Purpose: This study aims to evaluate the performance of machine learning methods in predicting the subtype (clear-cell vs. non-clear-cell) of kidney tumors using clinical patient and radiomics data from CT images. Method: CT images of 192 malignant kidney tumor cases (142 clear-cell, 50 other) from TCIA’s KiTS-19 Challenge were used in the study. There were several different tumor subtypes in the other group, most of them being chromophobe or papillary RCC. Patient clinical data were combined with the radiomic features extracted from CT images. Features were extracted from 3D images and all of the slices were included in the feature extraction process. Initial dataset consisted of 1157 features of which 1130 were radiomics and 27 were clinical. Features were selected using Kruskal Wallis – ANOVA test followed by Lasso Regression. After feature selection, 8 radiomic features remained. None of the clinical features were considered important for our model as a result. Training set classes were balanced using SMOTE. Training data with the selected features were used to train the Coarse Gaussian SVM and Subspace Discriminant classifiers. Results: Coarse Gaussian SVM was faster compared to Subspace Discriminant with a training time of 0.47 sec and ~11000 obs/sec prediction speed. Training duration of Subspace Discriminant was 4.1 sec with ~960 obs/sec prediction speed.

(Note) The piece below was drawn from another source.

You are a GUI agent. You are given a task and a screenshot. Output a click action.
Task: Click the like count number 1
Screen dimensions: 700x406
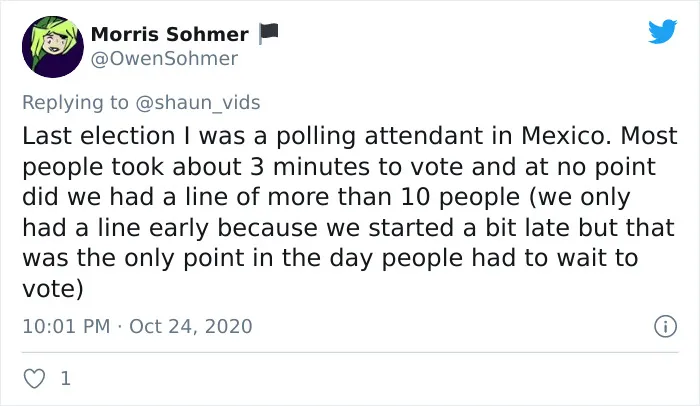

For Coarse Gaussian SVM; validation accuracy was 67,6% while the accuracy of test was 80%, with and AUC of 0.86. Similarly, Subspace Discriminant had 68,8% validation accuracy and 80% test accuracy; AUC was 0.85. Conclusion: Both models produced promising results on classifying malignant tumors as ccRCC or non-ccRCC. However, Coarse Gaussian SVM might be more preferable because of its training and prediction speed.